UHC was envisioned as an integrating ideal, but it’s operated as a mosaic of separate goals, partial measurements, and diluted results. This risks transforming UHC into a simulated modernity operating in unproductive structures.

Measuring effective coverage goes beyond technical refinement. It involves transitioning from counting services delivered to counting protected lives, resolved issues, and closed gaps. Until this shift occurs, universal rights declarations will continue with fragmented indicators, and medical care offerings will satisfy statistical targets but not necessarily patients.

Recommendation

  1. Reformulate monitoring systems, incorporating effective coverage measurements reflecting genuine health outcomes rather than merely institutional contacts.
  2. Unify official indicators into a synthetic, integrated reading that allows simultaneous evaluation of access, quality, and financial protection.
  3. Review regulatory consistency between declared goals and budgetary and organizational practices to prevent universal health rights translating into fragmented provisions and diffused responsibilities.

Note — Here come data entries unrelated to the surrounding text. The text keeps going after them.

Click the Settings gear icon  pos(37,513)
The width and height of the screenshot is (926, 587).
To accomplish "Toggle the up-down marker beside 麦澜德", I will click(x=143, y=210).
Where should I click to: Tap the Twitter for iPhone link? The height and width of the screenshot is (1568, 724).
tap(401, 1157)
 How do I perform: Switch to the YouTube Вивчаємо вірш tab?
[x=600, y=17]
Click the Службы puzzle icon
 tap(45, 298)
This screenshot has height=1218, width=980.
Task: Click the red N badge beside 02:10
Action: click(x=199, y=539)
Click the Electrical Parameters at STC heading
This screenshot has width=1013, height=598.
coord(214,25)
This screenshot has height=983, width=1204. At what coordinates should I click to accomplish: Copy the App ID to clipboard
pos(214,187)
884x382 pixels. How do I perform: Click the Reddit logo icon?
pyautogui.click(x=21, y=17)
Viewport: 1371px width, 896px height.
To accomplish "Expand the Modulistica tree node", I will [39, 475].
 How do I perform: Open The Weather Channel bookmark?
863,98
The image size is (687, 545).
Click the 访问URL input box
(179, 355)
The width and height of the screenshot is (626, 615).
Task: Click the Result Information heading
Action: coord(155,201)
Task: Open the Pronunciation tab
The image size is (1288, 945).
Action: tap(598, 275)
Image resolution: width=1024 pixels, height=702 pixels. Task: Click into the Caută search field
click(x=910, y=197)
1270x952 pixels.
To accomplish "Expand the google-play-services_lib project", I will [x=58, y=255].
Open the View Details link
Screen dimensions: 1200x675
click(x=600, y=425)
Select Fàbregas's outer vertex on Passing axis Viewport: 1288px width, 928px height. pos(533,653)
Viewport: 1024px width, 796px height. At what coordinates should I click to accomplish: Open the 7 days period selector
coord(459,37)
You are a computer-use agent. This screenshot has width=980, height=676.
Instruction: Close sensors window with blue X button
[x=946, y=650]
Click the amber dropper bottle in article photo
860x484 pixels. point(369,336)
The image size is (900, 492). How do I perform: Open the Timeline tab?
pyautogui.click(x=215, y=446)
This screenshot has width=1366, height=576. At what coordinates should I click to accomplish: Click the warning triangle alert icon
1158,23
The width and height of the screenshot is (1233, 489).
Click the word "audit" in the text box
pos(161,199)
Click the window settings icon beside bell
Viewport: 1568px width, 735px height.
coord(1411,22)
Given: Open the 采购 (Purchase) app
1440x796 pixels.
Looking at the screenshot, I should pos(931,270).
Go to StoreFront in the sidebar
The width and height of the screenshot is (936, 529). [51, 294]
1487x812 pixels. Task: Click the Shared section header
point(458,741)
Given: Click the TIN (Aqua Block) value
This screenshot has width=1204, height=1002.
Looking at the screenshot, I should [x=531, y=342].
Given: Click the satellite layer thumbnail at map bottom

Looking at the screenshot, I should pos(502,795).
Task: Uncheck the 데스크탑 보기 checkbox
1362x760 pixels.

UHC is not achieved by expanding the number of affiliated individuals or reporting medical acts; it’s realized when people access useful, timely services without affecting their family’s finances. This should be the benchmark for measuring what truly matters.

*The author is a Tenured Professor in the Department of Public Health, Faculty of Medicine, UNAM and Emeritus Professor in the Department of Health Measurement Sciences, University of Washington.

The opinions expressed in this article do not represent the position of the institutions where the author works.